Work to be completed: All of the data should be restated word for word, with the pictures omitted.

====================

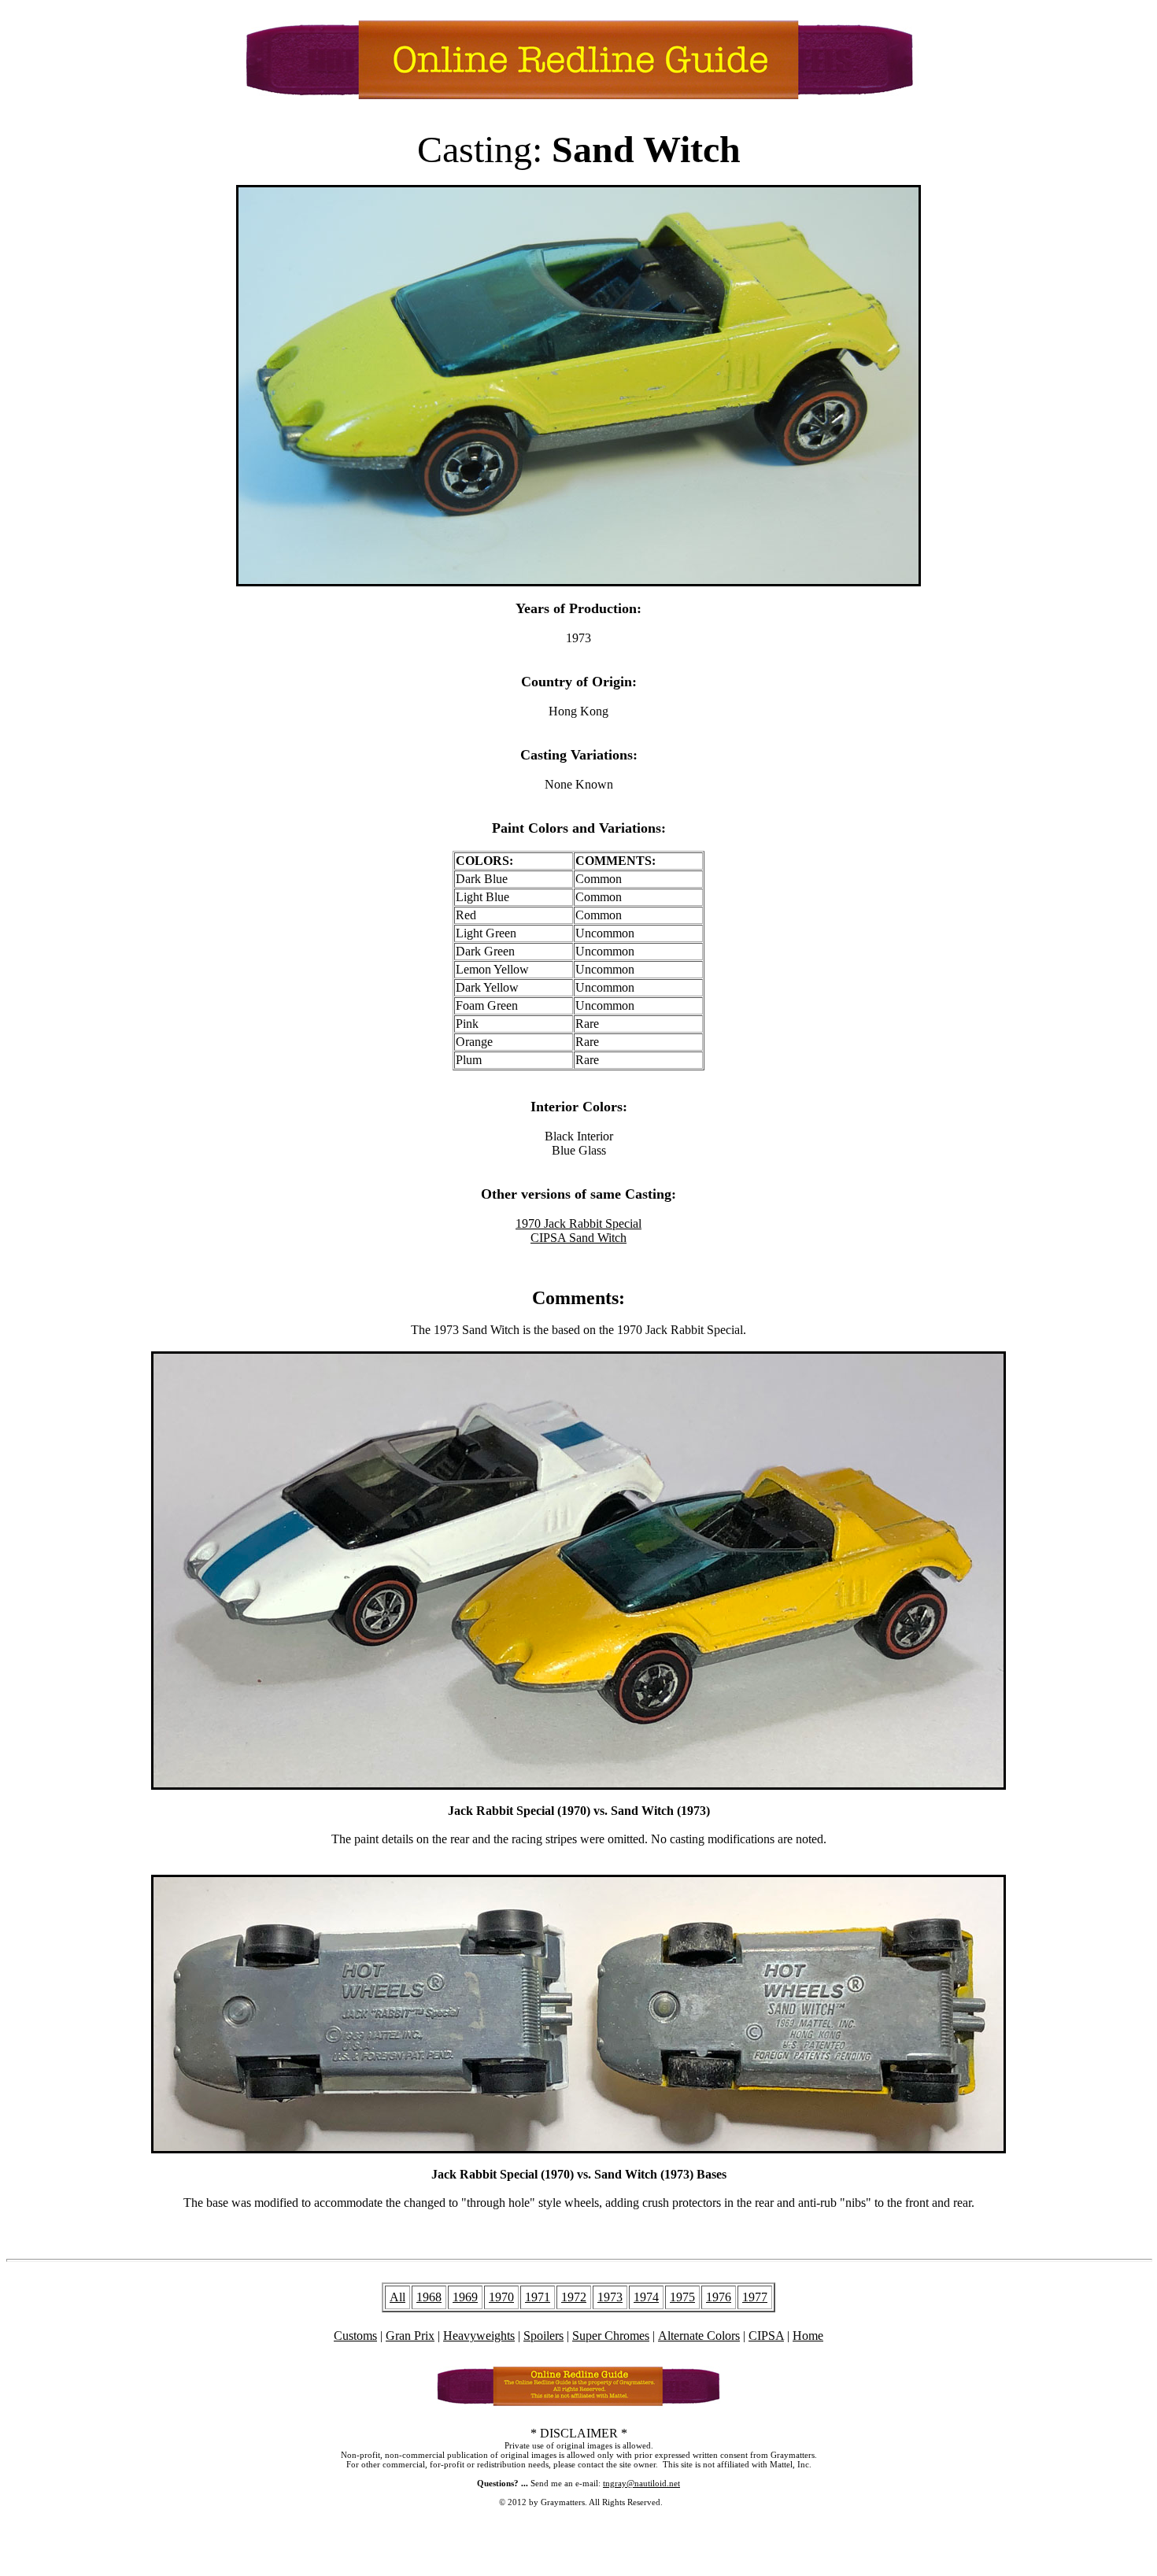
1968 (429, 2297)
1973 (610, 2297)
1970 (501, 2297)
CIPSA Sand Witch (578, 1237)
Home (808, 2335)
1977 (754, 2297)
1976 (718, 2297)
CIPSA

====================

Output:
1968 (429, 2297)
1973 (610, 2297)
1970 (501, 2297)
CIPSA Sand Witch (578, 1237)
Home (808, 2335)
1977 (754, 2297)
1976 (718, 2297)
CIPSA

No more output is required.